Maybe because the taste of vermouth is how I imagine the taste of the interwar years I keep finding myself drawn to my Virago collection for inspiration and I could well imagine the a Provincial Lady drinking something like this at a party - either one of her own, or at something she's found herself at.
It is definitely a party kind of drink because it involves a little bit of preparation - which is why the Savoy recipe is for 6, and Sip suggests making it by the batch. It would keep in the fridge for up to a month*, or is a good one to make ahead if you have people coming round.

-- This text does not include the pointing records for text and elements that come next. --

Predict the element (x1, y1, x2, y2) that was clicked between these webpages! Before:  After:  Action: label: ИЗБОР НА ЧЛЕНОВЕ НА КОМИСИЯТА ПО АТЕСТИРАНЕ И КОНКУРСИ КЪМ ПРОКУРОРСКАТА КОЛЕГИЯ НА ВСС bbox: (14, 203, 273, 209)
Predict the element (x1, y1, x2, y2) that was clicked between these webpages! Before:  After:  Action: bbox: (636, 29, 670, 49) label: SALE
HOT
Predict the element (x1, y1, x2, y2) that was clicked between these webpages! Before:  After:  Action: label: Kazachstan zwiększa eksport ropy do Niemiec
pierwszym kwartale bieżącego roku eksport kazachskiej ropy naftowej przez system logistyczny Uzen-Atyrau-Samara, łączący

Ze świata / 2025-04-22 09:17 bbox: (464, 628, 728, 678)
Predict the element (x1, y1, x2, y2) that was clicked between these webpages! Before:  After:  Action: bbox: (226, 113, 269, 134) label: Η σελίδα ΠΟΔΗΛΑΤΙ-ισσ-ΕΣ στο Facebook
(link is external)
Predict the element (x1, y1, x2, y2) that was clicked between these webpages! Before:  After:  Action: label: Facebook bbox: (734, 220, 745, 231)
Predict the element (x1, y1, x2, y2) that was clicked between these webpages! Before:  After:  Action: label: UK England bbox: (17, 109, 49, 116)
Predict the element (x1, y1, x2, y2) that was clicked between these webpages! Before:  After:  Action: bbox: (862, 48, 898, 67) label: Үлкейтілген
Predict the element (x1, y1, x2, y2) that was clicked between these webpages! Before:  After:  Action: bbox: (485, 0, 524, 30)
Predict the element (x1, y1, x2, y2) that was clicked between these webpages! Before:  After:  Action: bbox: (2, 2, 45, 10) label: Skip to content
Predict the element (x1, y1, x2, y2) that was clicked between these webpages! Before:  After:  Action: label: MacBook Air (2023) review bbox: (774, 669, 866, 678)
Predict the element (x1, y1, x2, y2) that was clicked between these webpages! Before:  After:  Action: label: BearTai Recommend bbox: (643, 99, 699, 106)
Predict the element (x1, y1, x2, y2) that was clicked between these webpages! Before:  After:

It's not the strongest Martini either, which also makes it a good option for a boozy kick off to a weekend lunch, or a late afternoon drink. The basic recipe is 25ml of London dry gin, 25ml of dry vermouth, 10ml's of sweet vermouth, and the pared peel of quarter of an orange per serving. Combine all the ingredients in a mixing glass and let them steep for a couple of hours. Add ice, stir, and strain into a coupe glass.
This one is another object lesson in the power of a few small tweaks to comprehensively change the character of a drink. The dry vermouth in this one is the backbone of the thing, the gin gives it a bit more kick, the sweet vermouth rounds out the edges, and the orange provides its USP. It's not the driest Martini, but it's definitely a drier style of cocktail.
Another variation on it if you're short of time is to use an orange gin like the Tanqueray Seville and just add a twist of orange peel as a garnish at the end.
*don't leave the orange peel in it if you're keeping a batch in the fridge, the flavour will be over extracted.